This unique promenade adaptation of Japanese author Naoki Higashida’s book The Reason I Jump turns the Children’s Wood at North Kelvin Meadow – a patch of wooded, communal tenement garden just north of Glasgow’s busy West End – into a tricky-to-navigate maze boundaried by zigzag-shaped wooden slats. Designed by Andre Dekker and Geert van de Camp of Rotterdam-based art and architecture group Observatorium, these barriers allow us to view all around us, but often not actually to reach our destination without taking the long way around.
Perhaps the very design of the piece is intended to mirror the inner life of a person with autism – as much as that can be understood given the many and varied different manifestations of the condition – with different routes mapped out to take us all to the same destination in the end.
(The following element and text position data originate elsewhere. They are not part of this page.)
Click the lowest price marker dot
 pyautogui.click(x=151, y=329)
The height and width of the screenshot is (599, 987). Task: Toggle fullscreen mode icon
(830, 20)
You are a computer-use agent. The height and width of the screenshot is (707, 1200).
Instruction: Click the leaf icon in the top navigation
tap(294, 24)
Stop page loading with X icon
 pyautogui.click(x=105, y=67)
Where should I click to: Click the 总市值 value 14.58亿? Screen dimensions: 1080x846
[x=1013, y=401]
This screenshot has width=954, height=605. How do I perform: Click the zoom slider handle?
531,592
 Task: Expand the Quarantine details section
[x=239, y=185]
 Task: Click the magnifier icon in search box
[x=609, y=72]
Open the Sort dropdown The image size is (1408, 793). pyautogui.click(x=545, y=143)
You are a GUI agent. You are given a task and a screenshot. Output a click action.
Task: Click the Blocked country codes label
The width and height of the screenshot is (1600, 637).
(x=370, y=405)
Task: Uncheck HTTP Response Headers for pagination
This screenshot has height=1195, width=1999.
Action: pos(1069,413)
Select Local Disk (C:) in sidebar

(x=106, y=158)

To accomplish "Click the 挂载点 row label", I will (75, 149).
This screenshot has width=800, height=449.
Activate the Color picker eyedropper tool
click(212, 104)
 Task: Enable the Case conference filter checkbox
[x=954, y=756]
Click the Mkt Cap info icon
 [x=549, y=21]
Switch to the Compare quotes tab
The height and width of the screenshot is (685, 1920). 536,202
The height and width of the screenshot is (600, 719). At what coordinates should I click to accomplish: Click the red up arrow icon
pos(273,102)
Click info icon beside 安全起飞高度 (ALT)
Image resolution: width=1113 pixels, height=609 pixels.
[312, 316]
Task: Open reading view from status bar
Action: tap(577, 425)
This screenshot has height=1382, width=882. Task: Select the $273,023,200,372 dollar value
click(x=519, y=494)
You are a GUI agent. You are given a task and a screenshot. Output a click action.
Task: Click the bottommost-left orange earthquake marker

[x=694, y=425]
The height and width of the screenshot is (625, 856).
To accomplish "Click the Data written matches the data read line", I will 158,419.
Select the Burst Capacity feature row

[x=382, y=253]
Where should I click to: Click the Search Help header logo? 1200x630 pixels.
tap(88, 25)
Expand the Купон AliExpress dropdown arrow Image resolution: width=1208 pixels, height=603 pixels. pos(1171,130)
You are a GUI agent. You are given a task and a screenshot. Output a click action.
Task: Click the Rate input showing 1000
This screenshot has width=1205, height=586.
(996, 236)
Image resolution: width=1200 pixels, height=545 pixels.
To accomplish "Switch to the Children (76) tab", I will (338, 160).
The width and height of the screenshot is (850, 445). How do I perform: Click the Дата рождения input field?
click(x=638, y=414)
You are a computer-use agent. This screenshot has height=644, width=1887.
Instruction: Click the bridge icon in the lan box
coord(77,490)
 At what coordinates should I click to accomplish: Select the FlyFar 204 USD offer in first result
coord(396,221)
As we walk, we encounter small stages and performance spaces set within clearings and sheltered under trees, and at each point one of the ensemble of autistic performers assembled by creator and director Graham Eatough waits to talk to us.
Each has a prepared monologue on the subject of their own life with autism, an enlightening reflection with brings a sense of recognition within the audience; for example, Calum Macritchie muses on his own love for jumping and the feeling of being liberated from gravity as his feet leave the ground, and Emma McCaffrey – a powerful actor who has worked with the Lung Ha’s company – makes a vivid plea for understanding.
At intervals, Japanese flute player Philip Horan moves between the stages and each actor silently performs to the reading of a short piece of text from the 2007 book by Higashida, a 13-year-old who communicated non-verbally at the time of the book’s writing. One particularly striking example is a masked play on the central stage involving the whole company, a story in which a wide-eyed young boy imagines his own death and – unable to read her mother’s mood properly as he observes from the afterlife – the moral dilemma of whether to purge his memories and being from existence if it means he might be reborn as his parents’ next child.
Throughout, a continued emphasis on engagement with nature as a means toward good mental health is made, and the delightfully reflective and personal – and autism-friendly, naturally – manner in which the piece is experienced allows the audience to commune with the space and performances on their own terms. With a recommended participation time of around an hour, the experience is one of total immersion while still feeling able to breathe clearly.